People at the company told the FT that chair Archie Norman and chief executive Rebecca Park had informed staff on Thursday that the “Peter Mandelson legacy” had led to the business’s collapse.
Half of Global Counsel’s clients had left in the past fortnight and a decision was made that it could not survive the crisis, said a person close to the company.
The public affairs firm, which employs about 120 people, has lined up administrators who are set to take control of the business on Friday.
A memo sent by Park to staff, seen by the FT, said the firm “will formally be in an insolvency process and will soon cease to exist” and that there would be “a significant number of redundancies”.
The memo said: “This has proved to be a terrible time for all of us. We have had to endure seeing everything we have built together brought down by the inexcusable actions of others.”
It is expected that some Global Counsel teams and offices will be acquired out of administration by rival public affairs firms which have already expressed interest in recent days, a person close to the company said. Advisory firm Interpath is being lined up to run the administration, according to people familiar with the matter.
Benjamin Wegg-Prosser, who set up Global Counsel with Mandelson, resigned as chief executive last week, while high-profile clients quit after the FT reported that the peer sought advice from Epstein on how to launch the advisory firm in 2010.
Documents published by the US Department of Justice also showed that Wegg-Prosser met the convicted sex offender when he was under house arrest in New York to share the company’s business plan.
Mandelson stepped down from running Global Counsel before he was appointed as the UK’s ambassador to Washington but retained a large stake in the company.
One senior Global Counsel figure said the firm was set to collapse because of the historic links between Mandelson and Epstein and that this did not reflect on the work of its employees. “There are a lot of well-regarded staff who have only been here for a year or two,” they said.

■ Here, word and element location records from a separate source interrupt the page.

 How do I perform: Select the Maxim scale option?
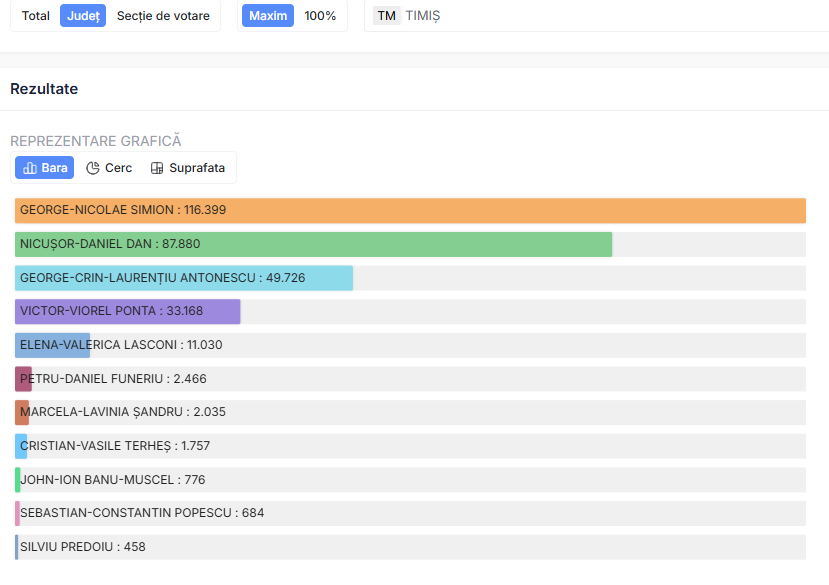267,16
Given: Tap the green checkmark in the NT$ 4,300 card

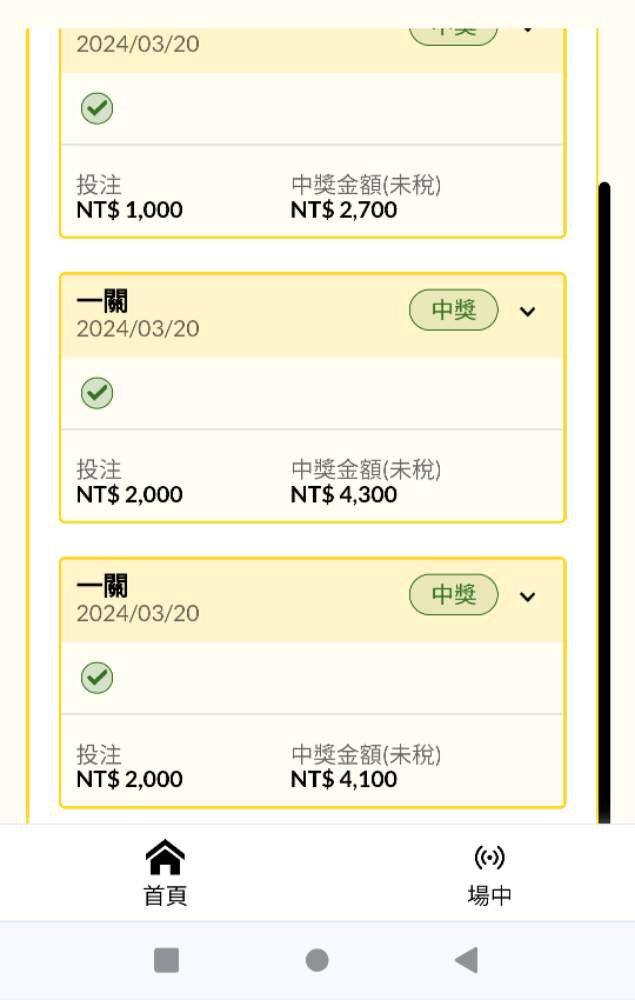Looking at the screenshot, I should [97, 393].
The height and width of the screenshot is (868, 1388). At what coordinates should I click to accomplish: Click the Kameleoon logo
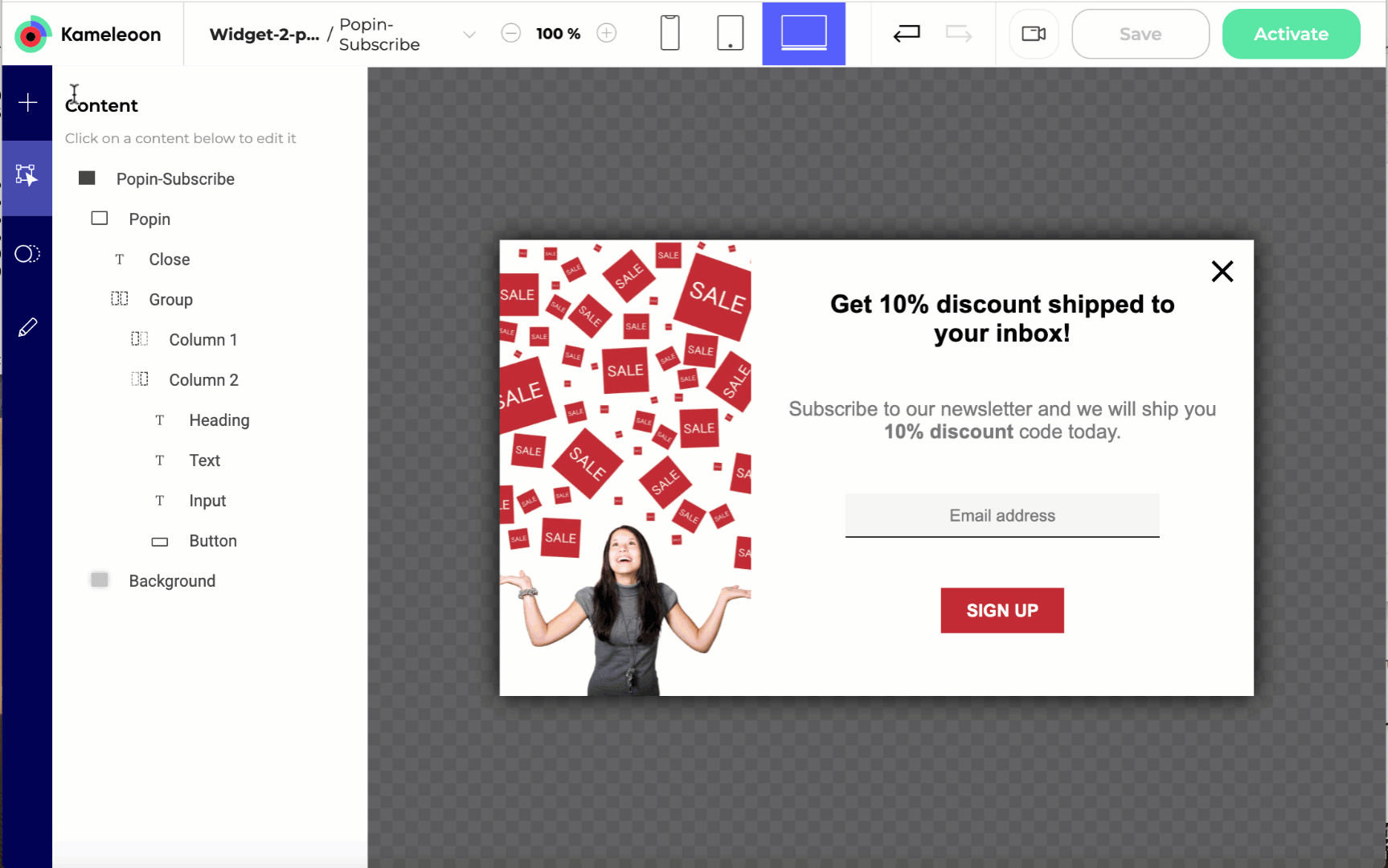coord(88,35)
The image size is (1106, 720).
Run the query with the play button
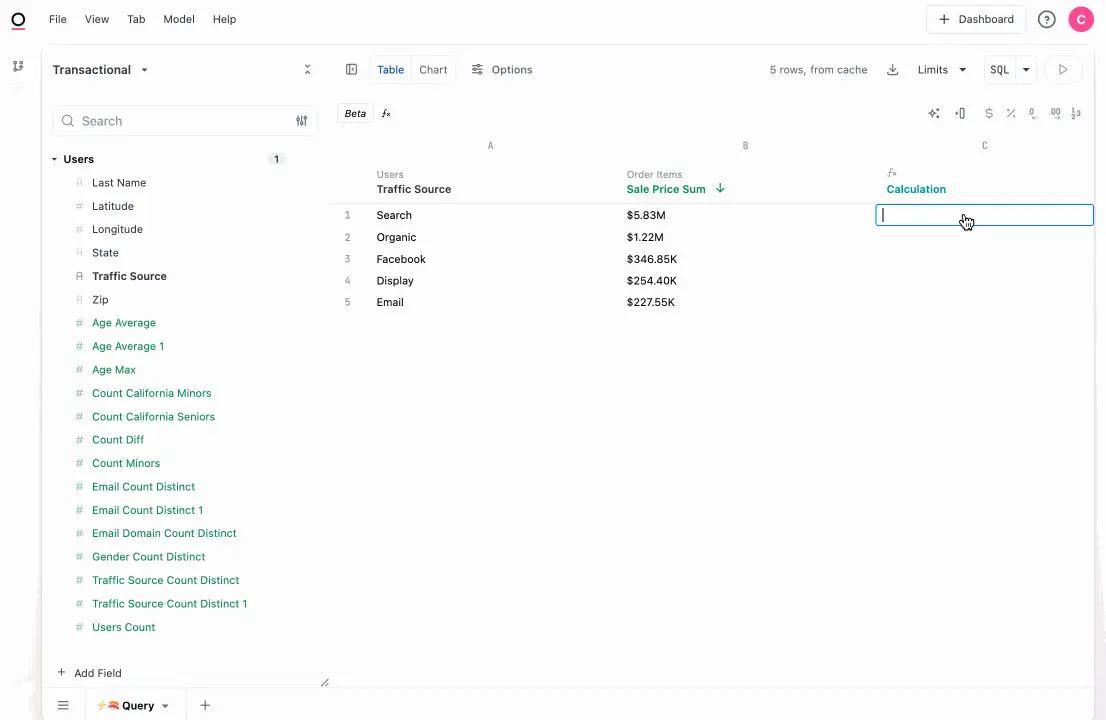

Jim Messina, a former aide of Barack Obama, had bought a 20 per cent stake in Global Counsel in 2024 in a deal that valued it at £30mn at the time. Messina, who owns The Messina Group, and Wegg-Prosser had originally discussed merging their two firms before falling out last year, said two people close to Global Counsel.
Messina had not been willing to put any more money into Global Counsel to keep it running, said one of the people. Messina did not immediately return a request for comment.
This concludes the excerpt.